SH: From your perspective, how have attitudes towards feminism and women’s studies outside the field changed in recent years?

BC: I think that there is way more acceptance of feminism. Some people have described the current climate as a post-feminist one. I don’t like describing our current state as post-feminist. I think there are still inequities in salaries, inequities in where and what kind of space women can still occupy. Many of my students are still afraid to come on campus at night to go to the library. I would have thought that would have changed from 20 years ago, when I was an undergraduate student.

So, I think things have changed. In a lot of the curriculum you see gender and race mentioned. You see better integration of some feminist scholarship into the curriculum. So, I see those kinds of changes that are dramatically different than from when I was an undergraduate.

What is challenging right now is that I think we have a lot of the rhetoric of equality but not the practice. Whenever we do engage or raise issues about discrimination or differences between men and women, it falls back on the logic that it’s up to the individual: women can be whatever they want now, and it’s up to us to make it happen. I think that takes away from the fundamental kind of social and political and economic practices that still are in place that make some group of people benefit more than others.

SH: Now, how does the field deal with the continually evolving and increasingly fluid concept of gender that’s being advanced?

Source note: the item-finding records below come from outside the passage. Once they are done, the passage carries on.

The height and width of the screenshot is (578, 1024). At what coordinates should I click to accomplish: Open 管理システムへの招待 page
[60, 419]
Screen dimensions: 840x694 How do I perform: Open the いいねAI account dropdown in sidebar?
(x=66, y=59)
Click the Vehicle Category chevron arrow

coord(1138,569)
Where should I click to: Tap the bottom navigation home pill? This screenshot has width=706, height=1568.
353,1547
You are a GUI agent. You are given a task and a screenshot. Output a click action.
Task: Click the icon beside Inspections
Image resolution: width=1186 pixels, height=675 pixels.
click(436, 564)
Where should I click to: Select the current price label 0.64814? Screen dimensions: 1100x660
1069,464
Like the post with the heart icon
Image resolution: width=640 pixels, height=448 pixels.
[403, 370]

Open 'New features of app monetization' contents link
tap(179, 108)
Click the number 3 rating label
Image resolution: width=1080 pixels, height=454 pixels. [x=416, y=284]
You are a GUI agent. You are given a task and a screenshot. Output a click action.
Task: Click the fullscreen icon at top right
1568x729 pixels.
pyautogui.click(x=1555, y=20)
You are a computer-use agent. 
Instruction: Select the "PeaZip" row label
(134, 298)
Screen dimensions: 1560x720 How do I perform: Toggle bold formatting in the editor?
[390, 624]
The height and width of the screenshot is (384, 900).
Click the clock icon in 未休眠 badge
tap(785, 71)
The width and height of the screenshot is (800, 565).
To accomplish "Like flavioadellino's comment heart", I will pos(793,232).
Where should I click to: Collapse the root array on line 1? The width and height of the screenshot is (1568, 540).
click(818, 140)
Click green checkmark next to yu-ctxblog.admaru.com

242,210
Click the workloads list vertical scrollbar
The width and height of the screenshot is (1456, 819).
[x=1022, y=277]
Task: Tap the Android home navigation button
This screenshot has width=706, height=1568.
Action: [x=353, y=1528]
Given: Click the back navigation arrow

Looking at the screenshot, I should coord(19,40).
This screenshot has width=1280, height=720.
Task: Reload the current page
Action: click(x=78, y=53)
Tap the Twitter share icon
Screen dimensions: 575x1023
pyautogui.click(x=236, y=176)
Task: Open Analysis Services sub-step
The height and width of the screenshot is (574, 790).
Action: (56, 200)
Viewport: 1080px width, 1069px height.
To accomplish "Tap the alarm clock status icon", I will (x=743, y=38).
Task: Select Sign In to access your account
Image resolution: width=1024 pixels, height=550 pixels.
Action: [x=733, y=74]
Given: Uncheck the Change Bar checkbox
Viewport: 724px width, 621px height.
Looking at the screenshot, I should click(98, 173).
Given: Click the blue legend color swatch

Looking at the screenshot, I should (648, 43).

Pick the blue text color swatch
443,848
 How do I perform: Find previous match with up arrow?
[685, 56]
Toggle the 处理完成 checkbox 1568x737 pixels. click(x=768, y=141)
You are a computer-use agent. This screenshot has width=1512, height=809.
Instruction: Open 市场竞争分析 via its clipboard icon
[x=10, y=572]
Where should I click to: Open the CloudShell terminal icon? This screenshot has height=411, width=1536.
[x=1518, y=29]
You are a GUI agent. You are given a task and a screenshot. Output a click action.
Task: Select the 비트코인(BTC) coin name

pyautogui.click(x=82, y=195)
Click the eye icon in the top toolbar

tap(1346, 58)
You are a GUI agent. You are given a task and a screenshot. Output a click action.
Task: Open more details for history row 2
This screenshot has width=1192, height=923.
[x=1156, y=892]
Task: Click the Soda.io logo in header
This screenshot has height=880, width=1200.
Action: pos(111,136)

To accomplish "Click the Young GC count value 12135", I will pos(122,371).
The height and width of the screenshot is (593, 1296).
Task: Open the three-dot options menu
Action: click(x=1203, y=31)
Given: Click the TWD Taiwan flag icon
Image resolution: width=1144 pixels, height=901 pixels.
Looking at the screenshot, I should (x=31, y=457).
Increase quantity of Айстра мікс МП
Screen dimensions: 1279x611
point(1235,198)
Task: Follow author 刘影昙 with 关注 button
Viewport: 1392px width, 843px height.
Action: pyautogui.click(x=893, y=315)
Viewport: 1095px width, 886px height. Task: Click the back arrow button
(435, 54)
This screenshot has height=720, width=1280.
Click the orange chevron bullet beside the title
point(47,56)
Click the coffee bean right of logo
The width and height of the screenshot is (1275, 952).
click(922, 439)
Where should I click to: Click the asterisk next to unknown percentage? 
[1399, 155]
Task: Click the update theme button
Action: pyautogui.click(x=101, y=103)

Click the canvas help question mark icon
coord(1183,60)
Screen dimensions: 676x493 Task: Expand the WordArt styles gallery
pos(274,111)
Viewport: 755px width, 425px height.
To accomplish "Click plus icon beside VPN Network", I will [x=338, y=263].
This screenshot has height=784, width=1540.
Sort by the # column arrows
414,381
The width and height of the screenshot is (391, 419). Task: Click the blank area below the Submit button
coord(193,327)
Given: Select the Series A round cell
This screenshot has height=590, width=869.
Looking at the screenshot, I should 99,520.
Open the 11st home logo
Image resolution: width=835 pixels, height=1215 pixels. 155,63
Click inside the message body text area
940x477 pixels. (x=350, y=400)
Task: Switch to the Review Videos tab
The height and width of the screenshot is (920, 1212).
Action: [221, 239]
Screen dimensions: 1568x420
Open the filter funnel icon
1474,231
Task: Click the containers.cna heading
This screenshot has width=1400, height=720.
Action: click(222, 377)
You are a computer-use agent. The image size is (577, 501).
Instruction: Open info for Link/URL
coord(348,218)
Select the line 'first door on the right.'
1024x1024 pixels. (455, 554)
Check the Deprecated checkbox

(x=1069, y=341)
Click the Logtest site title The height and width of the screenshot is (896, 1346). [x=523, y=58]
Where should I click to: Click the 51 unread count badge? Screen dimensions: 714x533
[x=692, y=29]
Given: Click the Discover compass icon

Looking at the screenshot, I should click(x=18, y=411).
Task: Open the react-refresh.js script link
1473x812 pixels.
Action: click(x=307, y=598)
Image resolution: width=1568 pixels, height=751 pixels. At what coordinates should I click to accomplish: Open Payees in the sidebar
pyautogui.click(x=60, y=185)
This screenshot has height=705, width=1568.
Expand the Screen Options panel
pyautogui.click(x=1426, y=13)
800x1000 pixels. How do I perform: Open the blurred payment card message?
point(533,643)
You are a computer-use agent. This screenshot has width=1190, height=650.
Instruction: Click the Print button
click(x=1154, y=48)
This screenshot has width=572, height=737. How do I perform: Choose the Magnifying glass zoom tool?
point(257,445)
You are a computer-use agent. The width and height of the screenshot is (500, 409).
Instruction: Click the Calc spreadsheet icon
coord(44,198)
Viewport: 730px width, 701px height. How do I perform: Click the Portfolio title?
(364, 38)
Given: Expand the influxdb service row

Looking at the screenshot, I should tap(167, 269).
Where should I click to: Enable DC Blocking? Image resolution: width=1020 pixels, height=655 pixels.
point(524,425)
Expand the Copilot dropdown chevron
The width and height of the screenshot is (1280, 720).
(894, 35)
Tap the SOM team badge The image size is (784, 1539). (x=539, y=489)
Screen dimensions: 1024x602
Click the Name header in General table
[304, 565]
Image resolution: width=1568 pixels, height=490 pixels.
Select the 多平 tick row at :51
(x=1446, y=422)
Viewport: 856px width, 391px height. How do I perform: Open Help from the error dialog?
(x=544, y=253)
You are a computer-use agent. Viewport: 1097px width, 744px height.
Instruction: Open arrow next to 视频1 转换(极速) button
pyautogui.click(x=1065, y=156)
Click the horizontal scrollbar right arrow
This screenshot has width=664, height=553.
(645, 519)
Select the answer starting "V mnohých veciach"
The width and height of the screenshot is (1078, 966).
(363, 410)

BC: I think that’s been one of the things that’s been most exciting about being in women’s studies. When my colleagues ask me why . . . one of the reasons I am in women’s studies is because I think it is a dynamic theoretical framework and practice. I don’t know any other discipline that’s been taking up these questions of gender in any other way. I don’t know any other discipline that’s taken up lesbian and gay studies. Lesbian and gay studies started and transsexual studies started as an affiliation with the Canadian Women’s Studies Association. So, I think it’s what makes feminism a really exciting theory and practice.

SH: Are there any areas of research in women’s studies that are particularly exciting to you right now?

BC: Absolutely the transgender. I think that there has been really interesting work going on still around the relations of unpaid and paid work. I think we’ve seen incredible advances around violence against women, and I would argue the current debates on having national childcare is great evidence of women organizing in feminist politics.

SH: Now, do you see growth and transformation in the future of Canadian women’s studies?

BC: I do. Like any discipline — if you look at the history of other disciplines, we are following a similar trajectory. Once you become part of the university and become institutionalized, certain things come with that. What I’ve noticed is . . . many female graduate students who’ve come through the university do feminist research, and they’re being hired in sociology, political science, English, chemistry.

So, feminism is coming through the disciplines, as opposed to women’s studies used to be the place where that was done. We’re seeing it diffused across the curriculum and in the disciplines. So I think that has made some of the claims that some programs have made for more hires more difficult because we can put together a curriculum by the different offerings of different feminist scholars in different departments. So, that’s been a challenge for us.

I also think that every generation brings a whole set of concerns and context to the questions that they ask. So, certainly for me in the last five years of being a professor in women’s studies I’ve found students way more interested in cultural intervention and anti-globalization in a way my generation wasn’t interested in. So, I think that these are really important — how students bring certain concerns that they have and the places they’re active in political and social movements to the curriculum and raise really important questions for women’s studies.